◆ SUPPLIED MATERIAL:
****

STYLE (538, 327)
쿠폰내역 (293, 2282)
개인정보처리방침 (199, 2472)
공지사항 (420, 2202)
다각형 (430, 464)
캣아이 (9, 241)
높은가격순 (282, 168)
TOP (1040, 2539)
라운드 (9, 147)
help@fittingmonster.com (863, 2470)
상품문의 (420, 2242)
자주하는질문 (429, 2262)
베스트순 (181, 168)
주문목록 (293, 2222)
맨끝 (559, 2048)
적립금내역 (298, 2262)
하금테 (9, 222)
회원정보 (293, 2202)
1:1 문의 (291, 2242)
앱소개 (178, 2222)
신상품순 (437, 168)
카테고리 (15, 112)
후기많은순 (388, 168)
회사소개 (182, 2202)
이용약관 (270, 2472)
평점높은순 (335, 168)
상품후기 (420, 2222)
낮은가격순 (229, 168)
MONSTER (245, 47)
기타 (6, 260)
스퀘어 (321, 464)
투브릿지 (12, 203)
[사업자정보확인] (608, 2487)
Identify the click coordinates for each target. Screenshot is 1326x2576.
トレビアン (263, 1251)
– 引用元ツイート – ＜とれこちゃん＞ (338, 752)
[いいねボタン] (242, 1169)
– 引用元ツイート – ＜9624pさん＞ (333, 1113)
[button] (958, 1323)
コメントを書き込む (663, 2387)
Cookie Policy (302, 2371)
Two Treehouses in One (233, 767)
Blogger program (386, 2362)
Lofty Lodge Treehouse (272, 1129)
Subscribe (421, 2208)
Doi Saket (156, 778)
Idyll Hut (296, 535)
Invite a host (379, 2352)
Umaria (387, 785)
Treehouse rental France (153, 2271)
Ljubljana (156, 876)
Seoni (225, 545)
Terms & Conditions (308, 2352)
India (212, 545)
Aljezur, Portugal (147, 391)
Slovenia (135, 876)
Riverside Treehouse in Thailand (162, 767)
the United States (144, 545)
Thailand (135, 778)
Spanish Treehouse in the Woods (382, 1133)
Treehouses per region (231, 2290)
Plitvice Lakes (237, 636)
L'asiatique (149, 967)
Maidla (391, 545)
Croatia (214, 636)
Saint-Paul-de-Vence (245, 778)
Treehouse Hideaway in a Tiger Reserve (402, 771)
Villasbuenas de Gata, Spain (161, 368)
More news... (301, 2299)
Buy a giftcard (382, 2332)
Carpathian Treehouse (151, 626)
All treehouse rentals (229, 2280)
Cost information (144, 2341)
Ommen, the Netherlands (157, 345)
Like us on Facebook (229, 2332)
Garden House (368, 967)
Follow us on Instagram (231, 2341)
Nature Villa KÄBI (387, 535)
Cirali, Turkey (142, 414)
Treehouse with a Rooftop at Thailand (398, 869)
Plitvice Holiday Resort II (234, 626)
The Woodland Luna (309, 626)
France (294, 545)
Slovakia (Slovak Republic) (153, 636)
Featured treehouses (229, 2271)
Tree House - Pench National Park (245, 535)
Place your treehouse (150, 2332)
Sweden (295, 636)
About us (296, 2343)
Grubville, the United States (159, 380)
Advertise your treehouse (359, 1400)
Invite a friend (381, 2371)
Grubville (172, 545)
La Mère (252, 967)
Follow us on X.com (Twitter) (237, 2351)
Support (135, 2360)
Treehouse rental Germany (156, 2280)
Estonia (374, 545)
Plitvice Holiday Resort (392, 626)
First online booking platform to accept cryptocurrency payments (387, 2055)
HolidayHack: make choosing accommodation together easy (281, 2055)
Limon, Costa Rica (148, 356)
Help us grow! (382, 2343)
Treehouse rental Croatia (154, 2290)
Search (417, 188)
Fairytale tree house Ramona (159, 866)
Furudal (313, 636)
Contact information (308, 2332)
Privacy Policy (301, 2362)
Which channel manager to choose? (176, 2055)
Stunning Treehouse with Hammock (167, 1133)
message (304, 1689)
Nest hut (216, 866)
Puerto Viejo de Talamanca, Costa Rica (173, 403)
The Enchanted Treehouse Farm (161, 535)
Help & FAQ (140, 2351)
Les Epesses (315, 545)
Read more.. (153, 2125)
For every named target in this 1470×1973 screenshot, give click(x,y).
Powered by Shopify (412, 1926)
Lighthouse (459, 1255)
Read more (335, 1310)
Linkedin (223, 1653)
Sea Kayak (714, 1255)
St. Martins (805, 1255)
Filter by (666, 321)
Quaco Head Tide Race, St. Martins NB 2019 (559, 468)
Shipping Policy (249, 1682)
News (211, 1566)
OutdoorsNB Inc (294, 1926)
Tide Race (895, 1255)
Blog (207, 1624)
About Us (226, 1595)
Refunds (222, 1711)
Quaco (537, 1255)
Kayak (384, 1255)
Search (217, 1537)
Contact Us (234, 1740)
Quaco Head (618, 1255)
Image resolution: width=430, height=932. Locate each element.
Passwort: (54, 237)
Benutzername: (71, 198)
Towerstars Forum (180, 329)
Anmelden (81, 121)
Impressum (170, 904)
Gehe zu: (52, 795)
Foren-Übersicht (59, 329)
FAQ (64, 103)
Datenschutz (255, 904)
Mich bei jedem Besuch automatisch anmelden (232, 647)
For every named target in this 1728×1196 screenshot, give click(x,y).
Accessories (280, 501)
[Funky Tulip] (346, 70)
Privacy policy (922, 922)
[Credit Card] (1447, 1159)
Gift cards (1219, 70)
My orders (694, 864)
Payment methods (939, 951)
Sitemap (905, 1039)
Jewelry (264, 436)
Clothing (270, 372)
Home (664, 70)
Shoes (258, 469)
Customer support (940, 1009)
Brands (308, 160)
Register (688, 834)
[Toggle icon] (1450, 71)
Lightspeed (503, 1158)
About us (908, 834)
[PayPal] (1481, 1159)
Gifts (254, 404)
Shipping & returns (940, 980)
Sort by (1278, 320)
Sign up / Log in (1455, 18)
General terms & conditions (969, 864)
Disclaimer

****

◆ DIRECTIONS:
Write the data out again in full and exactly.

◆ TASK SOLUTION:
STYLE (538, 327)
쿠폰내역 (293, 2282)
개인정보처리방침 (199, 2472)
공지사항 (420, 2202)
다각형 (430, 464)
캣아이 (9, 241)
높은가격순 (282, 168)
TOP (1040, 2539)
라운드 (9, 147)
help@fittingmonster.com (863, 2470)
상품문의 (420, 2242)
자주하는질문 (429, 2262)
베스트순 (181, 168)
주문목록 (293, 2222)
맨끝 (559, 2048)
적립금내역 (298, 2262)
하금테 (9, 222)
회원정보 (293, 2202)
1:1 문의 (291, 2242)
앱소개 (178, 2222)
신상품순 (437, 168)
카테고리 (15, 112)
후기많은순 (388, 168)
회사소개 (182, 2202)
이용약관 (270, 2472)
평점높은순 (335, 168)
상품후기 (420, 2222)
낮은가격순 (229, 168)
MONSTER (245, 47)
기타 (6, 260)
스퀘어 (321, 464)
투브릿지 (12, 203)
[사업자정보확인] (608, 2487)
Identify the click coordinates for each target. Screenshot is 1326x2576.
トレビアン (263, 1251)
– 引用元ツイート – ＜とれこちゃん＞ (338, 752)
[いいねボタン] (242, 1169)
– 引用元ツイート – ＜9624pさん＞ (333, 1113)
[button] (958, 1323)
コメントを書き込む (663, 2387)
Cookie Policy (302, 2371)
Two Treehouses in One (233, 767)
Blogger program (386, 2362)
Lofty Lodge Treehouse (272, 1129)
Subscribe (421, 2208)
Doi Saket (156, 778)
Idyll Hut (296, 535)
Invite a host (379, 2352)
Umaria (387, 785)
Treehouse rental France (153, 2271)
Ljubljana (156, 876)
Seoni (225, 545)
Terms & Conditions (308, 2352)
India (212, 545)
Aljezur, Portugal (147, 391)
Slovenia (135, 876)
Riverside Treehouse in Thailand (162, 767)
the United States (144, 545)
Thailand (135, 778)
Spanish Treehouse in the Woods (382, 1133)
Treehouses per region (231, 2290)
Plitvice Lakes (237, 636)
L'asiatique (149, 967)
Maidla (391, 545)
Croatia (214, 636)
Saint-Paul-de-Vence (245, 778)
Treehouse Hideaway in a Tiger Reserve (402, 771)
Villasbuenas de Gata, Spain (161, 368)
More news... (301, 2299)
Buy a giftcard (382, 2332)
Carpathian Treehouse (151, 626)
All treehouse rentals (229, 2280)
Cost information (144, 2341)
Ommen, the Netherlands (157, 345)
Like us on Facebook (229, 2332)
Garden House (368, 967)
Follow us on Instagram (231, 2341)
Nature Villa KÄBI (387, 535)
Cirali, Turkey (142, 414)
Treehouse with a Rooftop at Thailand (398, 869)
Plitvice Holiday Resort II (234, 626)
The Woodland Luna (309, 626)
France (294, 545)
Slovakia (Slovak Republic) (153, 636)
Featured treehouses (229, 2271)
Tree House - Pench National Park (245, 535)
Place your treehouse (150, 2332)
Sweden (295, 636)
About us (296, 2343)
Grubville, the United States (159, 380)
Advertise your treehouse (359, 1400)
Invite a friend (381, 2371)
Grubville (172, 545)
La Mère (252, 967)
Follow us on X.com (Twitter) (237, 2351)
Support (135, 2360)
Treehouse rental Germany (156, 2280)
Estonia (374, 545)
Plitvice Holiday Resort (392, 626)
First online booking platform to accept cryptocurrency payments (387, 2055)
HolidayHack: make choosing accommodation together easy (281, 2055)
Limon, Costa Rica (148, 356)
Help us grow! (382, 2343)
Treehouse rental Croatia (154, 2290)
Search (417, 188)
Fairytale tree house Ramona (159, 866)
Furudal (313, 636)
Contact information (308, 2332)
Privacy Policy (301, 2362)
Which channel manager to choose? (176, 2055)
Stunning Treehouse with Hammock (167, 1133)
message (304, 1689)
Nest hut (216, 866)
Puerto Viejo de Talamanca, Costa Rica (173, 403)
The Enchanted Treehouse Farm (161, 535)
Help & FAQ (140, 2351)
Les Epesses (315, 545)
Read more.. (153, 2125)
For every named target in this 1470×1973 screenshot, give click(x,y).
Powered by Shopify (412, 1926)
Lighthouse (459, 1255)
Read more (335, 1310)
Linkedin (223, 1653)
Sea Kayak (714, 1255)
St. Martins (805, 1255)
Filter by (666, 321)
Quaco Head Tide Race, St. Martins NB 2019 (559, 468)
Shipping Policy (249, 1682)
News (211, 1566)
OutdoorsNB Inc (294, 1926)
Tide Race (895, 1255)
Blog (207, 1624)
About Us (226, 1595)
Refunds (222, 1711)
Quaco (537, 1255)
Kayak (384, 1255)
Search (217, 1537)
Contact Us (234, 1740)
Quaco Head (618, 1255)
Image resolution: width=430, height=932. Locate each element.
Passwort: (54, 237)
Benutzername: (71, 198)
Towerstars Forum (180, 329)
Anmelden (81, 121)
Impressum (170, 904)
Gehe zu: (52, 795)
Foren-Übersicht (59, 329)
FAQ (64, 103)
Datenschutz (255, 904)
Mich bei jedem Besuch automatisch anmelden (232, 647)
For every named target in this 1728×1196 screenshot, give click(x,y).
Accessories (280, 501)
[Funky Tulip] (346, 70)
Privacy policy (922, 922)
[Credit Card] (1447, 1159)
Gift cards (1219, 70)
My orders (694, 864)
Payment methods (939, 951)
Sitemap (905, 1039)
Jewelry (264, 436)
Clothing (270, 372)
Home (664, 70)
Shoes (258, 469)
Customer support (940, 1009)
Brands (308, 160)
Register (688, 834)
[Toggle icon] (1450, 71)
Lightspeed (503, 1158)
About us (908, 834)
[PayPal] (1481, 1159)
Gifts (254, 404)
Shipping & returns (940, 980)
Sort by (1278, 320)
Sign up / Log in (1455, 18)
General terms & conditions (969, 864)
Disclaimer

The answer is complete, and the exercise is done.